Quand les mystères antiques rencontrent la tech d'aujourd'hui
Imaginez : on explore l'intérieur des pyramides sans toucher une pierre. Pas de pioche, pas de casse. Juste des outils high-tech qui jouent les détectives. Et récemment, ça a cartonné.
Des scientifiques ont scruté la pyramide de Menkaure, la troisième plus grande à Gizeh. Grâce à des radars qui percent le sol, des ultrasons et une tomographie électrique – qui mesure la conductivité des roches –, ils ont prouvé l'existence de deux cavités remplies d'air. Cachées juste derrière le mur est.
Le mur trop lisse qui a tout déclenché
Sur la face est de la pyramide, un détail intrigue depuis longtemps. Une zone de blocs de granit, polie à l'extrême. Presque trop parfaite. Ça rappelle l'entrée connue au nord. Pas un hasard : c'est voulu.
En 2019, Stijn van den Hoven l'a repéré. Il a lancé : "Ça ressemble à un emplacement pour une porte." Beaucoup ont passé outre. Mais l'idée a germé. Aujourd'hui, les scans confirment.
Deux cavités minuscules, un scoop géant
L'équipe a détecté deux espaces vides précis. L'une fait 1 m sur 1,5 m – taille d'un placard. L'autre, un peu plus petite : 0,9 m sur 0,7 m. À 1,4 m et 1,13 m de profondeur, pile derrière le mur lisse.
Ce n'est pas juste des trous anodins, comme on en trouve dans les vieilles bâtisses. Non : ils sont exactement là où les indices historiques l'avaient prédit. De la chance ? Non, des preuves solides.

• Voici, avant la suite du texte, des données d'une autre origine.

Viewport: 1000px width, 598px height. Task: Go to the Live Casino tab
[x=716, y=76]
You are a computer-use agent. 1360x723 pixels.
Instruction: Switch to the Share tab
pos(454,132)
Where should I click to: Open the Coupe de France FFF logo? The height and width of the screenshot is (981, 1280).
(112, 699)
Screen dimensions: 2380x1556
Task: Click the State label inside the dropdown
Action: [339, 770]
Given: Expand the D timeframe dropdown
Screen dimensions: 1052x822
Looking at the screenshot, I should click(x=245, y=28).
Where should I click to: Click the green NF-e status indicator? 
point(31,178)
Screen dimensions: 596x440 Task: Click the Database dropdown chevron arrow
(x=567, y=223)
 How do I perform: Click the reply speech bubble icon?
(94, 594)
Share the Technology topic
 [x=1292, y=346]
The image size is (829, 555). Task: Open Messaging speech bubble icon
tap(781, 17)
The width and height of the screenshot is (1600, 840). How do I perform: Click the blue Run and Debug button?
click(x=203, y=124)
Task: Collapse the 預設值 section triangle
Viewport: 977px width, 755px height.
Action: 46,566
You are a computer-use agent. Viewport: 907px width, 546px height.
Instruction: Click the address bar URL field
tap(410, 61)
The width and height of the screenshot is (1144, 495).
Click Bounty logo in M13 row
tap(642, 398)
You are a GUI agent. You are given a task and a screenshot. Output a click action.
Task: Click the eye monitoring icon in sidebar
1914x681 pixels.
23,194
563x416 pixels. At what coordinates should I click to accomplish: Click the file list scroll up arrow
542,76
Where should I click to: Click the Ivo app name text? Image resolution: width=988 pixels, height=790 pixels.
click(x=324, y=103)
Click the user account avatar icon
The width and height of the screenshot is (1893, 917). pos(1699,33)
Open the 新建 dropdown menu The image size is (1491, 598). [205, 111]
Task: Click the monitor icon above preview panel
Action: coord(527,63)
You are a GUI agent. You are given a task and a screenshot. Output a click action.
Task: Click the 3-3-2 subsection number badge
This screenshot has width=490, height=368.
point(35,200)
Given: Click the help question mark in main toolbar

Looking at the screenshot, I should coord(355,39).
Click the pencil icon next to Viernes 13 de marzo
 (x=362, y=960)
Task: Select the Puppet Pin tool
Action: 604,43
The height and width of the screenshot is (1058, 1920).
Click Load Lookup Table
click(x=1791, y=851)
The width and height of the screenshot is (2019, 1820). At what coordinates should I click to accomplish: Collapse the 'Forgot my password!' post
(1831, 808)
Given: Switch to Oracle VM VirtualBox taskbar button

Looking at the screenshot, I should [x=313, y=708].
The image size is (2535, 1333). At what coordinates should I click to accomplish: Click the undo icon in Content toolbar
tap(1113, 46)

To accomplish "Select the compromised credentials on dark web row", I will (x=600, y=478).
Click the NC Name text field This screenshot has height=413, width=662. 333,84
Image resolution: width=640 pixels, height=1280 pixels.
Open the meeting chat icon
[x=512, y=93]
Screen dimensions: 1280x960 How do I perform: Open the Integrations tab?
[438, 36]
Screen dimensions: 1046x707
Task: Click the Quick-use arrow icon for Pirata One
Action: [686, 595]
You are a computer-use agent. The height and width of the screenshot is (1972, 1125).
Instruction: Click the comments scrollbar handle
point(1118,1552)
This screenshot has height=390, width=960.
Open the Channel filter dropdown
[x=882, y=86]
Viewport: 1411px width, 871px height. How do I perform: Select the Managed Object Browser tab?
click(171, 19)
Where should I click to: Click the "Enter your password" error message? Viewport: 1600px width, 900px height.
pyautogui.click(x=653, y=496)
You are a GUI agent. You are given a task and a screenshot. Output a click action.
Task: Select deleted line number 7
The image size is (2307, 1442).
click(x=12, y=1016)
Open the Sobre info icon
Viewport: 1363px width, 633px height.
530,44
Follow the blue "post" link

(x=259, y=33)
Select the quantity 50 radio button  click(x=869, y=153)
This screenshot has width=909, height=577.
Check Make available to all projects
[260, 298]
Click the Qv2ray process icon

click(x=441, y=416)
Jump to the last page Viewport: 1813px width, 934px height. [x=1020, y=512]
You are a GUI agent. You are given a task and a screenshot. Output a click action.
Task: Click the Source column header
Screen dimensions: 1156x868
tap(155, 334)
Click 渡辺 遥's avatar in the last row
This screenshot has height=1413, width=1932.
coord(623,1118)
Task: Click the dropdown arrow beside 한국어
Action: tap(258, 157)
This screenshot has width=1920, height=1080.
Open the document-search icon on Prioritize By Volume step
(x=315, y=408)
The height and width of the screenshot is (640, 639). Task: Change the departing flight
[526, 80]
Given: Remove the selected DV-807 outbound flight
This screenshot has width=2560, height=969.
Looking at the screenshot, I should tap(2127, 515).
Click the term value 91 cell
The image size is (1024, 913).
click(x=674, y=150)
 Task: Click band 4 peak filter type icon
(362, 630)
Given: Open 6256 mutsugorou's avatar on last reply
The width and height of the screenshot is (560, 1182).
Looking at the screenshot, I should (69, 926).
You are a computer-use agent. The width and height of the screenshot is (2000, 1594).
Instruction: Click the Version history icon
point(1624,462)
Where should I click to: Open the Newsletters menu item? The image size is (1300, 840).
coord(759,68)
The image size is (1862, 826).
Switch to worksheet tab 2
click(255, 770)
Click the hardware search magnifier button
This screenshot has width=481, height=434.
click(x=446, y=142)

Les outils qui ont tout changé
Il y a dix ans, impossible. Les chercheurs ont mixé plusieurs techniques et fusionné les images pour vérifier. Comme un GPS qui croise satellites, WiFi et données mobiles pour être précis.
Christian Grosse, prof à l'université technique de Munich, résume bien : on tire des conclusions fiables sur l'intérieur sans abîmer la structure. L'archéologie moderne passe des marteaux aux capteurs.
Une entrée secrète, pour de vrai ?
Attention : rien n'est ouvert. Pas de porte confirmée. Mais deux vides bien placés derrière un mur suspect ? C'est du concret en archéologie, sans percer.
L'hypothèse tient la route. Les preuves aussi. Et l'équipe est emballée – signe que ça vaut le coup. Rappel : ce même groupe avait trouvé un couloir caché dans la Grande Pyramide il y a deux ans.
Et après ?
La grande question. Forer ? Scanner plus ? Attendre l'ok des autorités égyptiennes, qui supervisent tout ?
Je parie sur des scans supplémentaires d'abord. Puis une exploration prudente. Une porte – réelle ou symbolique – pourrait s'ouvrir sur des secrets vieux de millénaires.
Ça montre bien : les plus grands mystères humains se résolvent souvent avec de la patience, des cerveaux affûtés et des machines qui voient au travers de la pierre. Pas besoin de blockbusters.